In a philosophy that is interestingly reminiscent of Jhumpa Lahiri’s sentiments in her book In Other Words / In Altre Parole about learning Italian, Li explains how this natural duality of closeness and distance between self and second-language is what gives her the freedom to escape the past, as well as the freedom to write:

In my relationship with English, in this relationship with its intrinsic distance that makes people look askance, I feel invisible but not estranged.

This idea of linguistic distance then drifts back to suicide. Li circles around the ideation in prose in the same way that the mind does:

One crosses the border to become a new person. One finishes a manuscript and cuts off the characters. One adopts a language.
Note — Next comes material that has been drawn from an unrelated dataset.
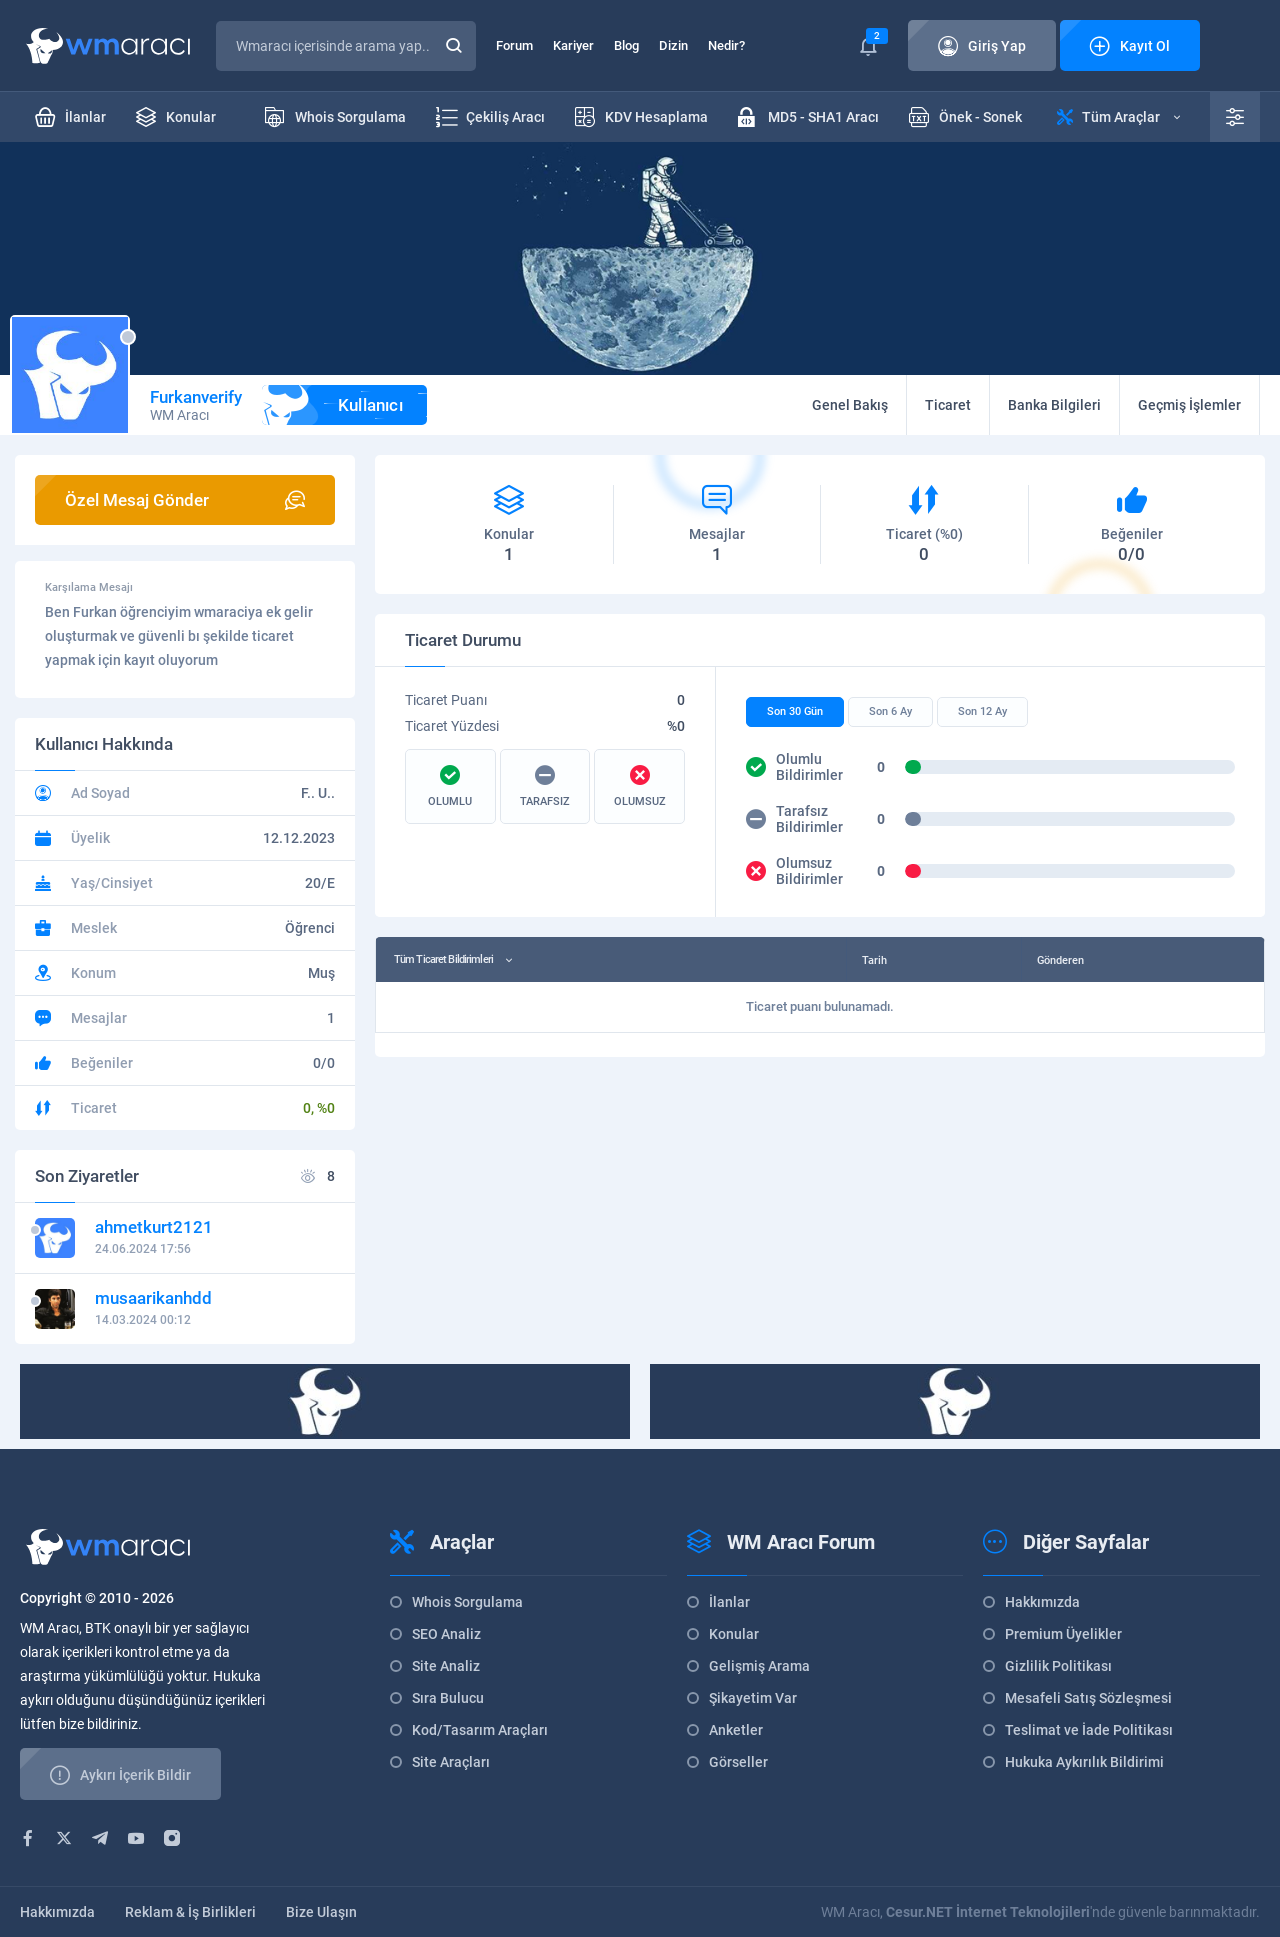 The image size is (1280, 1937). What do you see at coordinates (736, 1730) in the screenshot?
I see `Anketler` at bounding box center [736, 1730].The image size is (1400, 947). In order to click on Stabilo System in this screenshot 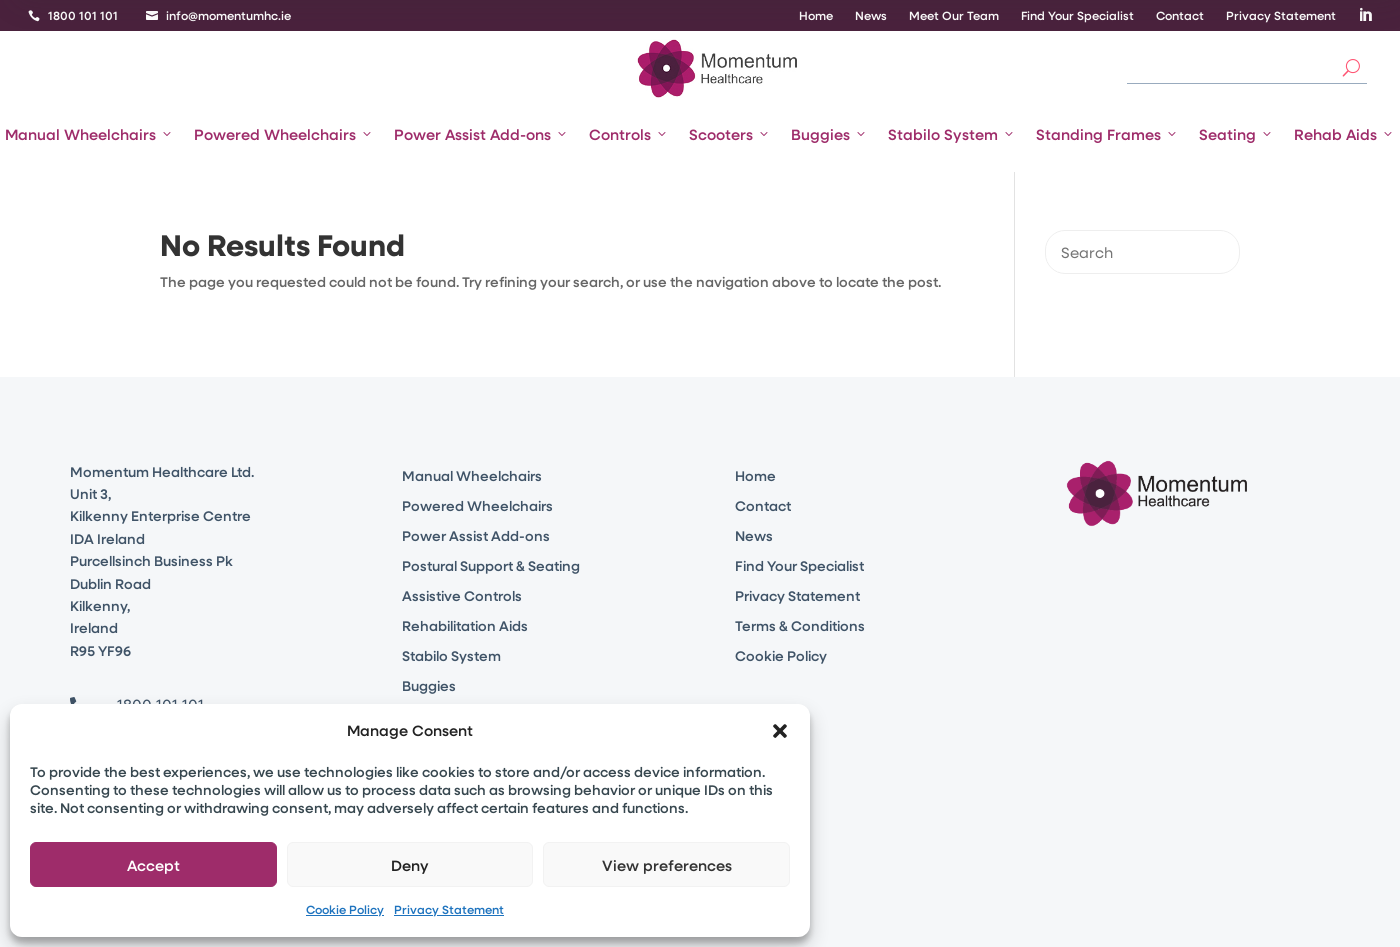, I will do `click(952, 134)`.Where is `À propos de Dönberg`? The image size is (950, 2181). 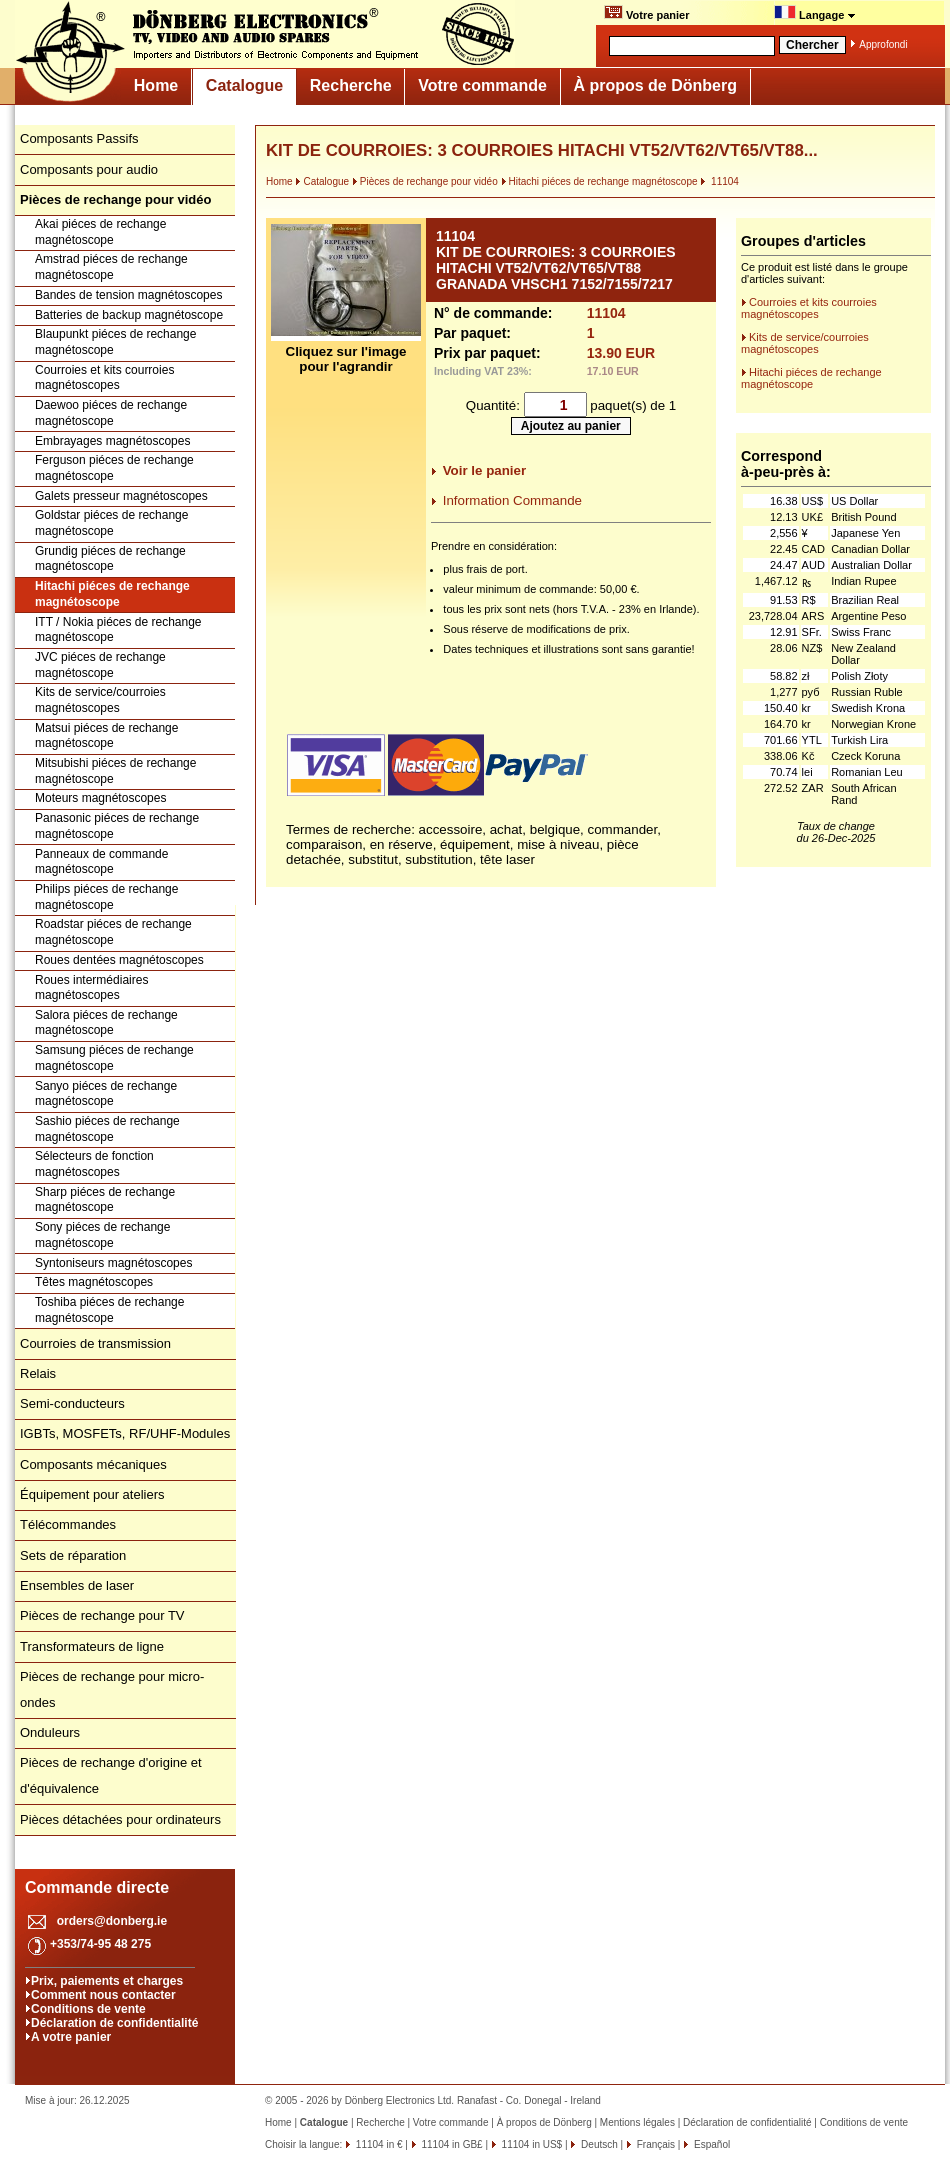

These are false and forced frameworks, providing illusory freedom, as time provides illusory leniency when we, in anguish, let it pass monotonously. “To kill time,” an English phrase that still chills me: time can be killed but only by frivolous matters and purposeless activities. No one thinks of suicide as a courageous endeavor to kill time.

(“To Speak is to Blunder: Choosing to renounce a mother tongue” also appeared as a stand-alone essay in this year’s first issue of The New Yorker.)

It is important to note that a large portion of Li’s discourse centers not around visible symptoms of depression, but on the idea of suicide itself. She often directly pushes back against the disembodied arguments that call the act selfish or ungrateful. The book isn’t necessarily a vindication of suicide, but it would be hard for some readers to get through without feeling buried or surrounded by the internal logic, those knots of thought that she threads around herself and her reader.

That being said, as a reader and writer who struggles with mental illness, for me it’s so refreshing to find a writer who finally addresses the real “thought-spirals” of depression, instead of merely describing symptoms like I couldn’t get out of bed all day — a type of discourse which seems to be overwhelmingly dominant in today’s mental health discussions, especially online.

In many ways, Dear Friend, from My Life I Write to You in Your Life provides a much-needed different lens for thinking about mental illness in the sphere of ideas rather than buzzwords like self-love or self-care. While those are certainly important to our conversations, they will always be a step removed from the self.

Li writes that she “struggle[s] with a lack of depth perception,” but in many ways, depth perception is what this memoir brings to the table. The perspective, at face value, is familiar: person-with-mental-illness-pens-memoir-after-suicide-attempts almost seems like a trope, albeit an important one. But by writing through a refraction of everything she has read — from Turgenev to McGahern to Woolf — Li is able to present this “familiar” perspective with an astonishingly unfamiliar amount of depth.

Perhaps Yiyun Li’s intensely intimate relationship with English — her own “private language” — is what made me feel distant as a reader in the beginning. When I reached that chapter on language, I realized that I was a guest here, dwelling inside of her words. It was not like reading a diary, a critique disproportionately wielded against female memoirists. Instead, it was like stepping into a threshold of the mind, and being allowed to see the patterns of thought as clearly as footprints on the floor.

The intense closeness of reading what’s on (or surrounding, or entrapping) someone’s mind, combined with the unbridgeable distance of each other’s unknowability, results in a kind of beautiful dissonance. By the second half of the memoir, I no longer felt that I was being held at arms length; I felt — to appropriate Li’s phrase for another purpose — invisible, but not estranged.